Synthesis of dienophiles 5a–n.
Scheme 2.
Synthesis of OBHS derivatives 2a–n using an improved procedure.
Binding Affinity and Structure-Activity Relationships
The compounds were assayed for their binding affinity to ERα and ERβ by a competitive radiometric binding assay.[17] These affinities are expressed as relative binding affinity (RBA) values; RBA values are reported as percentages (%) of that of estradiol (E2), which is set at 100%. All of the 14 newly synthesized compounds were tested, and the results were summarized in Table 1.
Table 1.
| |||||
|---|---|---|---|---|---|
| entry | cmpd | Ar | ERα | ERβ | α/β ratio |
| 1 | 1 |
 OBHS
|
9.28 ± 0.64 | 1.71 ±0.24 | 5.47 |
| 2 | 2a |
|
7.28 ± 0.26 | 2.24 ± 0.56 | 3.25 |
| 3 | 2b |
|
19.00 ±4.6 | 1.76 ±0.13 | 10.80 |
| 4 | 2c |
|
2.29 ± 0.02 | 0.419 ±0.07 | 5.42 |
| 5 | 2d |
|
1.76 ± 0.04 | 0.39 ± 0.06 | 4.51 |
| 6 | 2e |
|
1.91 ±0.46 | 0.357 ± 0.06 | 5.46 |
| 7 | 2f |
|
5.84 ± 0.28 | 0.707 ±0.05 | 8.26 |
| 8 | 2g |
|
1.18 ±0.13 | 0.494 ±0.12 | 2.39 |
| 9 | 2h |
|
0.78 ± 0.002 | 0.284 ± 0.003 | 2.75 |
| 10 | 2i |
|
0.76 ± 0.21 | 0.404 ±0.12 | 1.87 |
| 11 | 2j |
|
3.49 ± 0.63 | 0.294 ± 0.02 | 11.87 |
| 12 | 2k |
|
1.03 ±0.16 | 0.096 ± 0.02 | 10.72 |
| 13 | 2l |
|
4.39 ± 0.48 | 0.210 ±0.01 | 20.90 |
| 14 | 2m |
|
5.03 ±1.5 | 0.478 ±0.12 | 10.52 |
| 15 | 2n |
|
0.08 ± 0.02 | 0.019 ±0.005 | 2.79 |
Relative binding affinity (RBA) values were determined by competitive radiometric binding assays and are expressed as IC50estradiol/ IC50compound×100 ± the range or standard deviation (n = 2–3, RBA, estradiol = 100%). In these assays, the Kd for estradiol is 0.2 nM on ERα and 0.5 nM on ERβ.

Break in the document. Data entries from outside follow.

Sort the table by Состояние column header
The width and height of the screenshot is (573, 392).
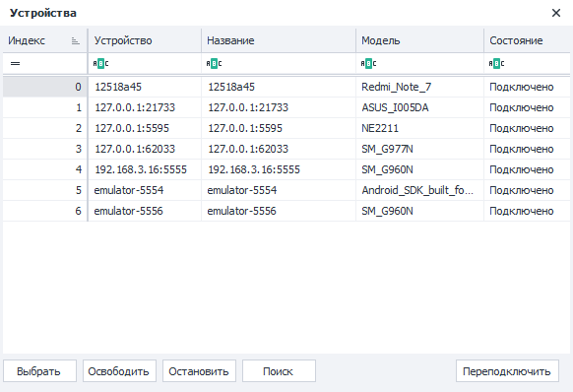click(x=527, y=40)
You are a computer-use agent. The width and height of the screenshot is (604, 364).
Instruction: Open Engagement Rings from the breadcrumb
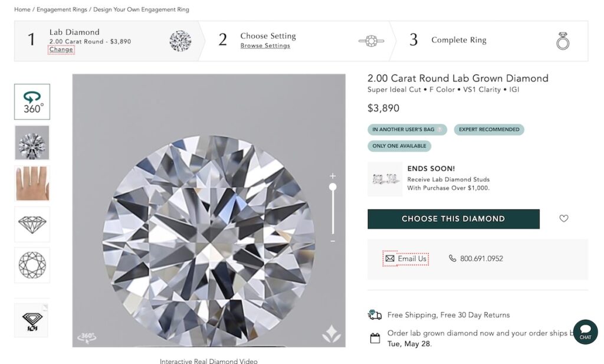click(63, 9)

Ki values of each compound for each receptor can be obtained from the RBA values by the formula Ki = (100/RBA)×Kd.
It is noteworthy that the disposition and the size of the substituent on the phenyl of the sulfonates prove to be important factors in determining the binding affinity and selectivity of these new compounds. Most of the ligands show moderate to excellent binding affinity, with 2b, a compound that possesses an ortho-chlorine substituent on phenyl of sulfonate, showing the highest RBA value, of 19.0% and 1.76% for ERα and ERβ, respectively, together with an improved selectivity—now over 10-fold—in favor of ERα (Table 1, entry 3). When the chlorine was replaced with a fluorine (2a) or bromine (2c), a progressive decrease of RBA values was observed (Table 1, entries 2 and 4). For the corresponding meta substituted compounds (2d–f), the fluoro (2d) and chloro (2e) analogues showed lower binding affinities, but the bromo analogue (2f) also gave good RBA values of 5.84% and 0.707% for ERα and ERβ, respectively (Table 1, entries 5–7). At the para position, all compounds gave rather low binding affinities (Table 1, entries 8–10). Previously, we prepared the p-hydroxy and p-methoxy analogs of OBHS, and they too had lower affinity.[7a]
One can conclude that, in terms of binding affinity, ortho substitution seems beneficial, while meta substitution has a more neutral effect, and para substitution is detrimental; at the ortho position, chloride is best, but bromine is favored at the meta position. Additional SAR investigations focused on the most promising class, the ortho-substituted series. Ortho-methyl analogue 2j maintained good affinity, and while the ortho-ethyl analogue 2k showed a significant drop in binding affinity, the methoxy group (2l) was well-tolerated (Table 1, entries 11–13). Interestingly, there was a more than 100-fold binding affinity difference between the 1- and 2-naphthyl OBHSs (2m and 2n) on ERα (Table 1, entries 14 and 15). In a sense, with respect to a phenyl group, the 1-naphthyl group combines substitution at the favorable and neutral ortho and meta positions, while the 2-naphthyl group begins to invade the poorly tolerant para position.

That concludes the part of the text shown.